Given problem: Reproduce every line of the material below verbatim, and leave the picture out of your copy.

Source records:
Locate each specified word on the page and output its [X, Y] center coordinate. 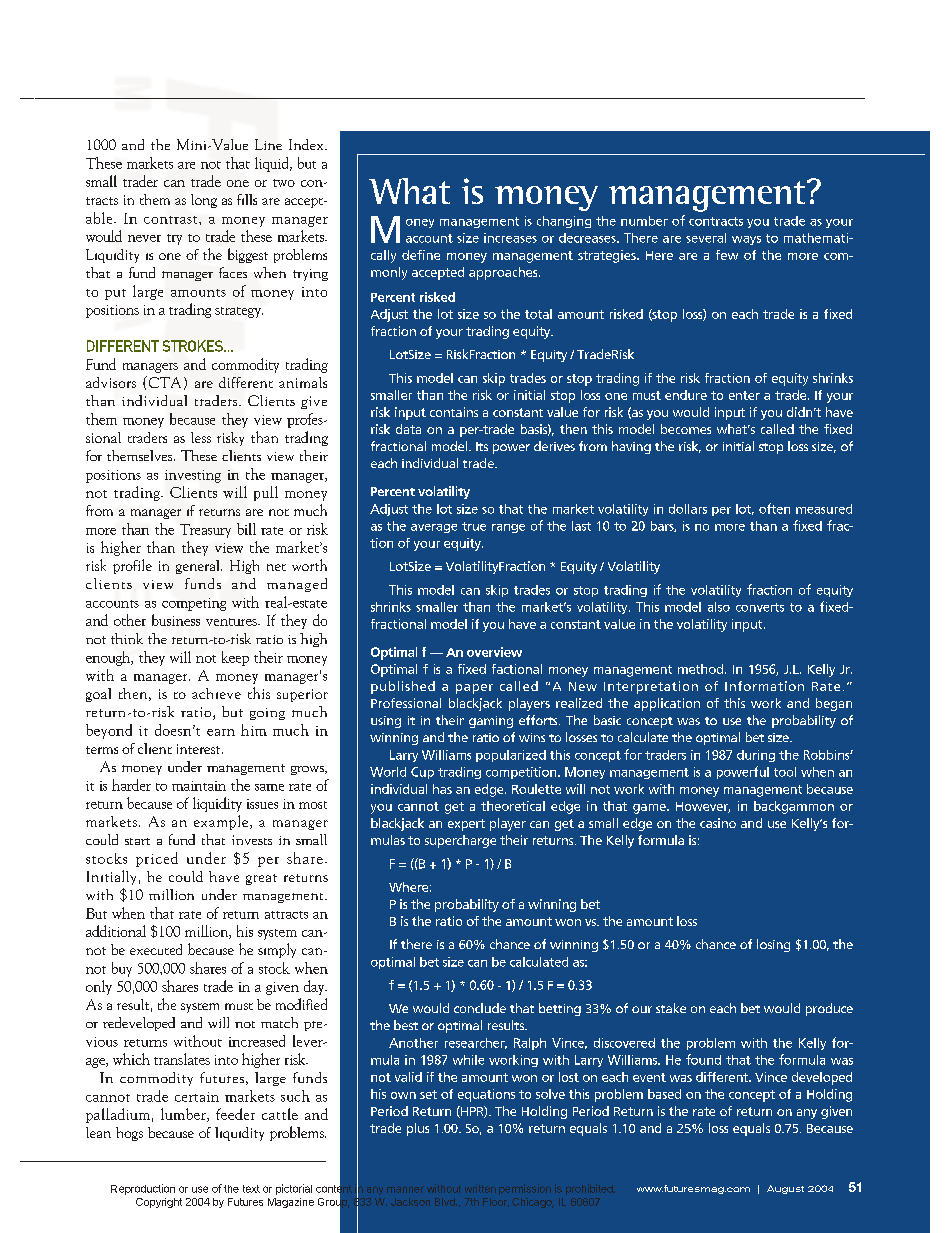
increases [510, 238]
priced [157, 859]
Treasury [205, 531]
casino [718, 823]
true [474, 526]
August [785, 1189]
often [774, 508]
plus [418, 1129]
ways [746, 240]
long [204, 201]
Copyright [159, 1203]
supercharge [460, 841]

Complete output:
Locate each specified word on the page and output its [X, Y] center coordinate. 
increases [510, 238]
priced [157, 859]
Treasury [205, 531]
casino [718, 823]
true [474, 526]
August [785, 1189]
often [774, 508]
plus [418, 1129]
ways [746, 240]
long [204, 201]
Copyright [159, 1203]
supercharge [460, 841]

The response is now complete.